Would you please restate the data exactly as it stands, apart from the pictures?

■ **Provided records**
· · ·
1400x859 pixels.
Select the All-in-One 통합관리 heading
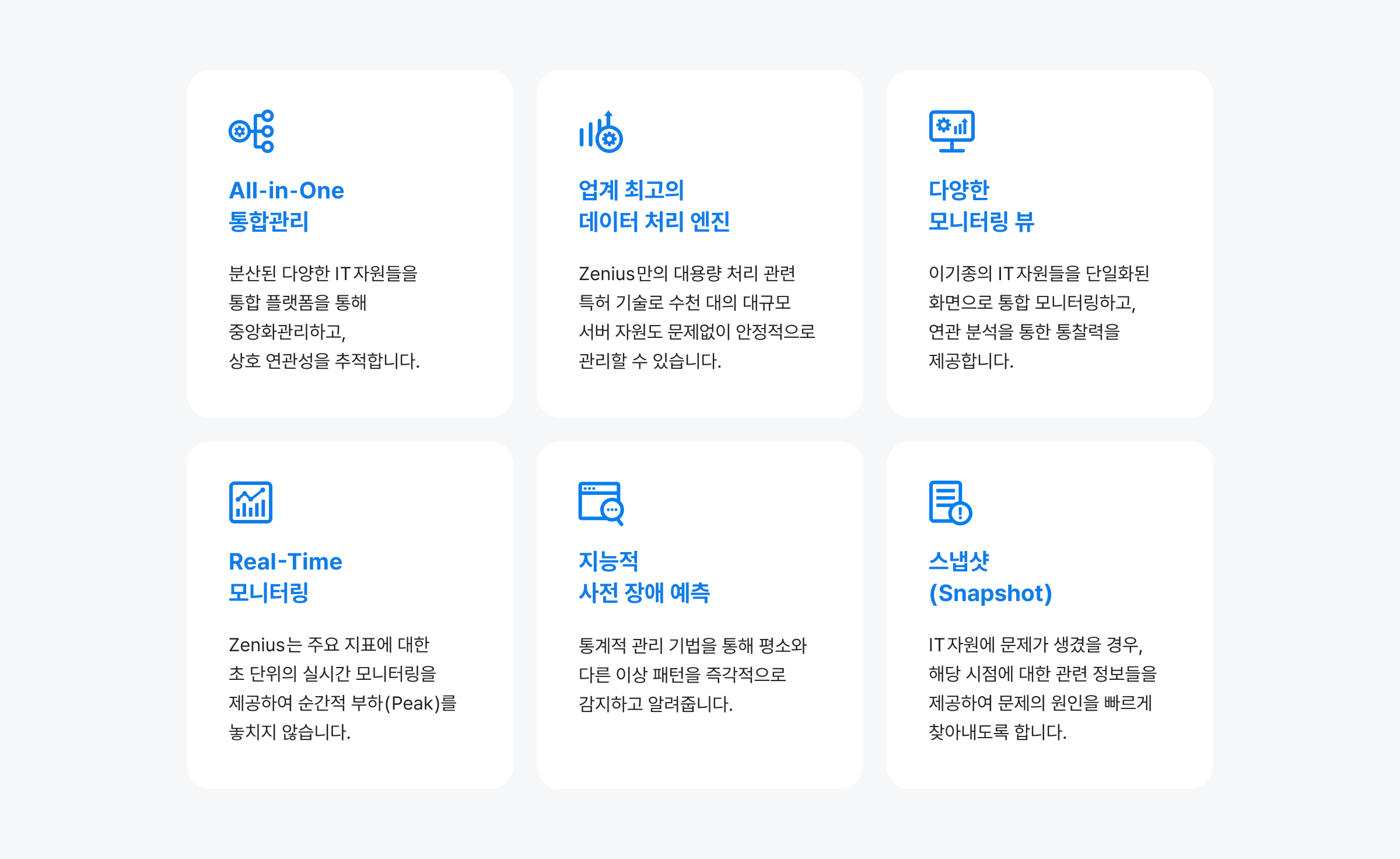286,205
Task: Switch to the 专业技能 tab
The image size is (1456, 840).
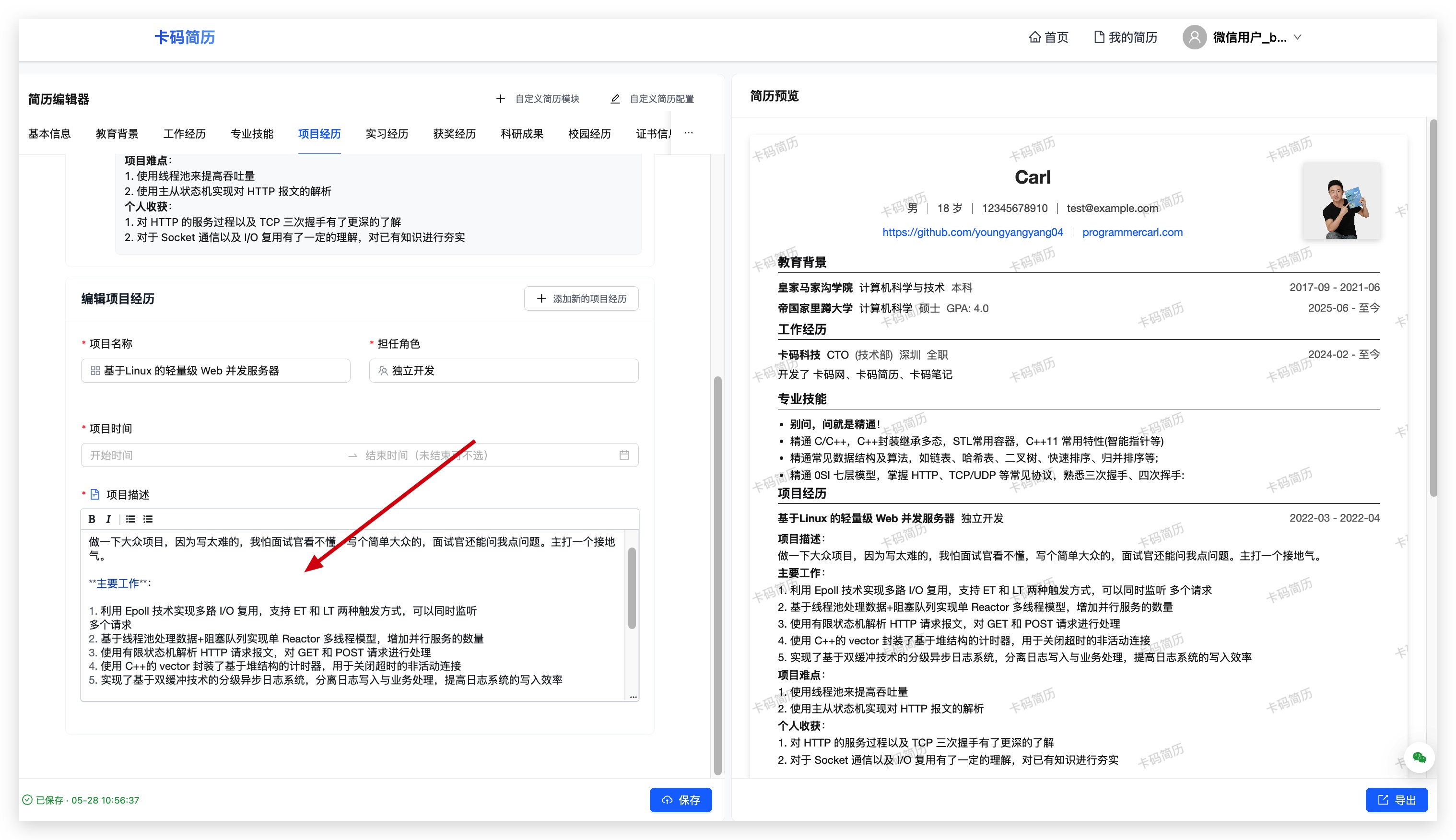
· · ·
■ **Finished task**
1400x859 pixels.
Select the All-in-One 통합관리 heading
286,205
Task: Switch to the 专业技能 tab
The image size is (1456, 840).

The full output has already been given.